While part of me (a large part) would prefer a different topic for this month, avoiding the controversial issues affecting the Wisconsin Supreme Court is not consistent with my role as a columnist on our legal system. No, I’m not talking about any of the cases pending before them, which should be controversial enough. Rather, of course, it is the firestorm following the investiture of Justice Janet Protasiewicz who, to the dismay of some, won an election. Not that it matters, but the election was not even close. No one claims any other result occurred (unlike another election in recent memory).

Among the controversies is the restructuring of certain court rules. But these rules are less important than the tone of messages between the justices which have been made public. By means of example only, Chief Justice Annette Ziegler texted to her fellow justices, “What you have done is contrary to the constitution, our IOP’s and SCR’s.”

In response, Justice Rebecca Dallet sent out a public statement, “On behalf of a majority of justices on the Wisconsin Supreme Court, I want to express my disappointment that the Chief Justice, rather than collegially participate in a scheduled meeting of the court today, is litigating issues normally discussed by Justices either in conference or through email, through media releases.”

Supreme Court Justice Ziegler then responded, “I am not willing to violate my oath or the constitution. You know that this invented ‘committee’ is in violation of your oath, the constitution and longstanding practice. It is illegitimate and unenforceable.
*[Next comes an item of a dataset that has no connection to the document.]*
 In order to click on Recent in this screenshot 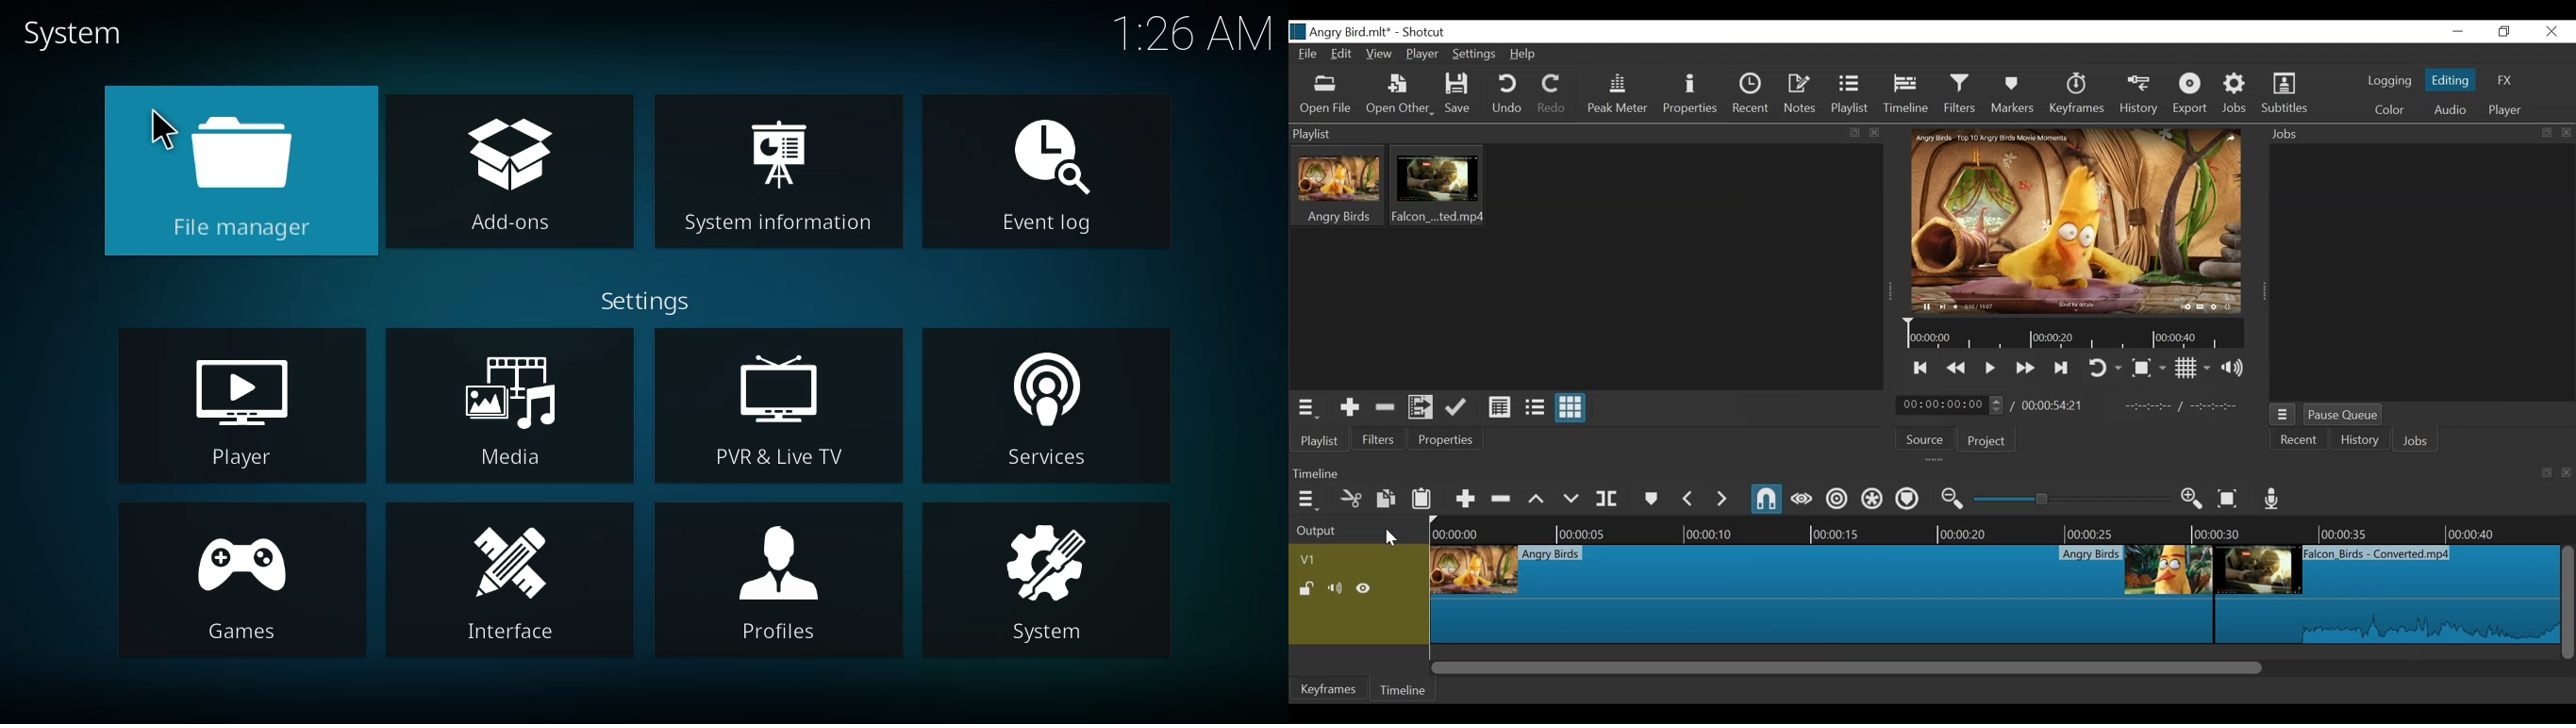, I will do `click(2299, 441)`.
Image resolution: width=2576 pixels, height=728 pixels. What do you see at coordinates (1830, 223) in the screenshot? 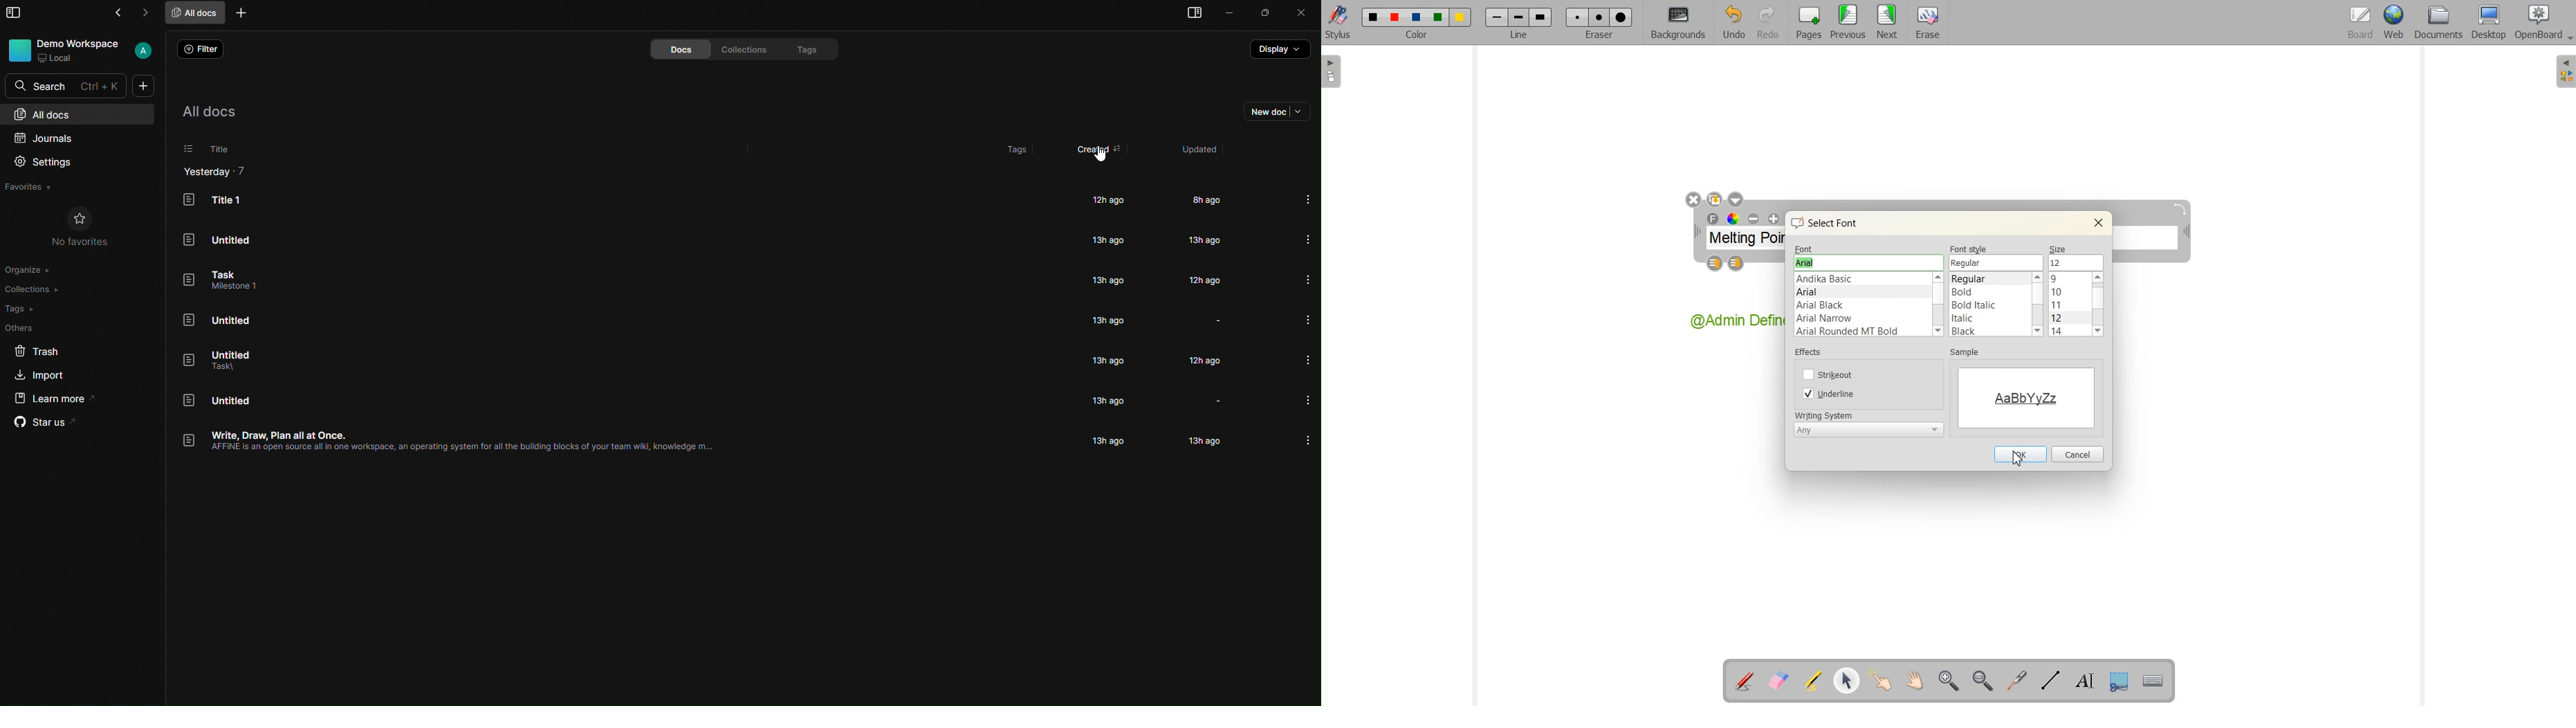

I will not participate in your sham experiment.”

Again, these are only a couple of examples of the level of discourse among the justices.

In a recent news article in the Milwaukee Journal Sentinel, one legislator referred to the dispute as akin to a “food fight.” A Marquette law professor called it “a mess.”

I would call it an embarrassment to the legal system. As my grandmother used to say to each of us when my brother and I got into a fight: “You’re wrong and you’re wrong.”

Choose Civility

Civility between attorneys is required by, guess who? Why, the Supreme Court itself. Per SCR Chapter 62, “Adherence to standards of professionalism and courtesy, good manners and dignity is the responsibility of each judge …”

As I’ve said before in this column, observation of civility rules flow from the top down. Fortunately, in trial courts, this works in practice as judges and staff treat litigants with amazing patience and politeness. But it would nice if the Supreme Court followed its own rules – and it does not get any more “top” that that.

As said above, the substance of the dispute is less important than the tone. Justice Protasiewicz won the election and elections have consequences. One consequence may be that rules change. Justices may disagree about the rules, but good lawyers know how to disagree on substantive issues in a professional, civil matter. We do it all the time.

In the aforementioned article, former Justice Janine Geske noted the “harsh, terrible things [that] have been said” and suggested an independent mediator.

Since the best mediator I have ever seen is that very same Justice Geske, let me volunteer her (not that she asked). All of us involved in the legal system will wish her the best of luck. And she will need it.